Naturally, you want your customers to remember what they're drinking after they've left your brewery. There are two simple ways to label your crowlers in advance so you can quickly grab a can and fill it without having to stop. This will make your brand more visible and encourage customers to keep coming back.

The simplest way to label your crowlers is with pressure sensitive labels. These labels can be applied using a semi-automatic labeling machine, so you can load up a batch of cans, get them labeled for the day and have plenty on hand for customers who want to purchase craft beers to do. If you need more throughout the day, you can easily load up another batch and label them as you go. The benefit of pressure sensitive labels is that they can come in any size, so you can scale up your labels to fill the entire 32 ounce can with ease. In addition, your labeling machine will ensure that all labels are place smoothly and cleanly so they won't fall off once the customer leaves. Some breweries have tried stick on labels at the bar to get the job done which usually leads to poor adhesion and missed opportunities for spreading the news about your brand.

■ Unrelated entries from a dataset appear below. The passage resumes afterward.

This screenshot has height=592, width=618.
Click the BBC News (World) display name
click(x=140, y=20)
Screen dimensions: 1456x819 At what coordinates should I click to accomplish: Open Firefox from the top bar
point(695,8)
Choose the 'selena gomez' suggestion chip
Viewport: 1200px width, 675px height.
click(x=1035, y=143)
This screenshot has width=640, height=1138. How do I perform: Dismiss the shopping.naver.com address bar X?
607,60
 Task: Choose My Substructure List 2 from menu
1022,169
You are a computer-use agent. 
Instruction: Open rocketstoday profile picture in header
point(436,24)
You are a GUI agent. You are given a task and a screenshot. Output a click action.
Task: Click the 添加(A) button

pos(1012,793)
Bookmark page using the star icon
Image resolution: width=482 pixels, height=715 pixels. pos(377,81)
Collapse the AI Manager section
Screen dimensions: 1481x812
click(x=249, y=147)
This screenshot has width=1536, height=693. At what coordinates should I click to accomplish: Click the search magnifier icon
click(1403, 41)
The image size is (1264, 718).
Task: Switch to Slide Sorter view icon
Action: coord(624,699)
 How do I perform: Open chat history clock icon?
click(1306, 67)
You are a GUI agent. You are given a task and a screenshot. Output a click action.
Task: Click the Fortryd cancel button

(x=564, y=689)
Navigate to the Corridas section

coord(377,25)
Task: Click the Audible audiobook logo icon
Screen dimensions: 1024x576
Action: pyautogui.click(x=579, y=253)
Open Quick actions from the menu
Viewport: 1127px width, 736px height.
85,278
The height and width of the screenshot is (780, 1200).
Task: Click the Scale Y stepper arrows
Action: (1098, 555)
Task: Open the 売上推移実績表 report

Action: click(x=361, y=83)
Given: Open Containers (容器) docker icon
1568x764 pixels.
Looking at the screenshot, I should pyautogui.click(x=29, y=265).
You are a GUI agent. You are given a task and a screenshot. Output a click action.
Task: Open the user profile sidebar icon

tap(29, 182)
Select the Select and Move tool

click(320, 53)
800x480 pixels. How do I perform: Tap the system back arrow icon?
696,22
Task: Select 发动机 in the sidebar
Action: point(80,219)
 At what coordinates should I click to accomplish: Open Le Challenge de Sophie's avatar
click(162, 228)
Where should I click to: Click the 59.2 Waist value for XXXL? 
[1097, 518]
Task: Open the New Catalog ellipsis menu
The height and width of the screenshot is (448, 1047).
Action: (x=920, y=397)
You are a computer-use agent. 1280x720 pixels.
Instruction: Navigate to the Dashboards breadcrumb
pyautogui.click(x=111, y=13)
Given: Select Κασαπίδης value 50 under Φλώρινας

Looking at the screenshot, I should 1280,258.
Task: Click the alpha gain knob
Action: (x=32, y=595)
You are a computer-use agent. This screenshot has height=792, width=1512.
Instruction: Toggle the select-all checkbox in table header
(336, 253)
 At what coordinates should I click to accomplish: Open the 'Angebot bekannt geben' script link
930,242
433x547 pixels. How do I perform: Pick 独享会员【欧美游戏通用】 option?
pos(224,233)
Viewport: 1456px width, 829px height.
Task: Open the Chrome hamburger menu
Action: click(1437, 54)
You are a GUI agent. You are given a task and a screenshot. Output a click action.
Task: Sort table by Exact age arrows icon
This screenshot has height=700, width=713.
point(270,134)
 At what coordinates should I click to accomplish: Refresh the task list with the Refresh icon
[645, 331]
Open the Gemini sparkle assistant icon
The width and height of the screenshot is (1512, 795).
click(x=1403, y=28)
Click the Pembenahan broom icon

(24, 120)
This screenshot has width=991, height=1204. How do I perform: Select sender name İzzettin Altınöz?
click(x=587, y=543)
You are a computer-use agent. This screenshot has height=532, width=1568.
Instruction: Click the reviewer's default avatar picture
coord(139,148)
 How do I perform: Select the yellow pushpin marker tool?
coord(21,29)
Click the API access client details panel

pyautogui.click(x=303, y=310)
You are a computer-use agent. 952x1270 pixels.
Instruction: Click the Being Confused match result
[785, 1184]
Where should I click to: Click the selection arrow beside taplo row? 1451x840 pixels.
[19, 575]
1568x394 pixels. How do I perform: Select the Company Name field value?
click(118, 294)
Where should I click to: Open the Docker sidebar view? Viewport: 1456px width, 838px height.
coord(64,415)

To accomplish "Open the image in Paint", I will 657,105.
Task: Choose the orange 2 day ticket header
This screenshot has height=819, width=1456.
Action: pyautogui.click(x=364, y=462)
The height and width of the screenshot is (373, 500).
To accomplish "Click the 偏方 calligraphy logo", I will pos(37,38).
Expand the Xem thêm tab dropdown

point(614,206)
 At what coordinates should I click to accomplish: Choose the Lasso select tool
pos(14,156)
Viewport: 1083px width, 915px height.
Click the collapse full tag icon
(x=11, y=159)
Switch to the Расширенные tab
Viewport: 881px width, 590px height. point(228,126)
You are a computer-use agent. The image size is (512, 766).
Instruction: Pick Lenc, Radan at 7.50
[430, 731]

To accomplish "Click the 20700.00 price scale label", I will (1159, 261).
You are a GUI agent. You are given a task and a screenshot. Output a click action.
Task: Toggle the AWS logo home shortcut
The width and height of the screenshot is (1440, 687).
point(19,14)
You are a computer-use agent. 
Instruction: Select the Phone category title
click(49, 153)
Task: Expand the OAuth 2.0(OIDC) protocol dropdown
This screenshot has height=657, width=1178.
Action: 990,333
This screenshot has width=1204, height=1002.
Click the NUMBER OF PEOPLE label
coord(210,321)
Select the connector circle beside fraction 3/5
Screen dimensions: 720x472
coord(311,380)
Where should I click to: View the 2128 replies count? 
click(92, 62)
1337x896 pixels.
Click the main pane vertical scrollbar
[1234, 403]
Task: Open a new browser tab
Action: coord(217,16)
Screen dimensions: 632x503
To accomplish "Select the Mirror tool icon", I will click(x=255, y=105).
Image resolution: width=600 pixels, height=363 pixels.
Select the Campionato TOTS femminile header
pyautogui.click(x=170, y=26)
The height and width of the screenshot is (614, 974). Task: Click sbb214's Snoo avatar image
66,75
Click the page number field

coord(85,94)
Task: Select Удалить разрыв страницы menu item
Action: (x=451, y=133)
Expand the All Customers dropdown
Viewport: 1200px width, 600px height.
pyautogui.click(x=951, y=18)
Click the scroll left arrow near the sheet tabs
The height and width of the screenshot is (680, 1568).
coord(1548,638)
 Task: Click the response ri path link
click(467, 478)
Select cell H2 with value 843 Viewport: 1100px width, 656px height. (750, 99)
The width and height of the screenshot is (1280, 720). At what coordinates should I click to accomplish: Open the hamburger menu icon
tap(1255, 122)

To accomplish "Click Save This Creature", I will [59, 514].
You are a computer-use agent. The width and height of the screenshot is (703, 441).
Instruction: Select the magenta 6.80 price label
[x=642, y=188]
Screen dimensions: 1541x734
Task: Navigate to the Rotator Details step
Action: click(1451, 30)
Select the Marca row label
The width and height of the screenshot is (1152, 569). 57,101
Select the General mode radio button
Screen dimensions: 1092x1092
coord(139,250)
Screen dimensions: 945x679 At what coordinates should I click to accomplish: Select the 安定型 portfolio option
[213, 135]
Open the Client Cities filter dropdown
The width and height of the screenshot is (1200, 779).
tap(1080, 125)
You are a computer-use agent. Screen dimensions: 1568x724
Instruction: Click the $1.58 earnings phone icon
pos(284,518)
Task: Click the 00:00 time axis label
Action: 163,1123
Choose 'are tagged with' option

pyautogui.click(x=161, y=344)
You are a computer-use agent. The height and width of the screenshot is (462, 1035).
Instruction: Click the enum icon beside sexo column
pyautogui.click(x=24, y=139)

The other method commonly used is shrink sleeve labels. Shrink sleeve labels tend to be more resilient toward spills, and can cover the entire surface of the can, including any contours around the top and bottom edges. Again you can choose shrink sleeve labels in a variety of sizes, and you can choose a shink sleeve applicator machine that allows you to easily run batches of crowlers for your bar as needed.

State and Local Regulations

Before you set out to purchase a crowler machine and suitable labeling machines to match, you need to check with your state and local governments about any regulations. Some areas have misleading laws about the "re-packaging" of tap beer which make it possible to pour beer into a growler without forming a permanent seal, but illegal to pour beer into a can and create a hard seal with a machine. Many breweries have won the right to use crowlers thus far, but others are caught up in legal battles over how crowlers are defined for retailers, brewers and bars.

Going forward, we expect to see Crowlers hitting more and more craft breweries as the machines become widely available. They offer a better experience than growlers in many ways, and they require minimal extra effort on the part of your team. Plus, you have more control over the branding of your crowler than you do over glass growlers that people often carry from one brewery to the next.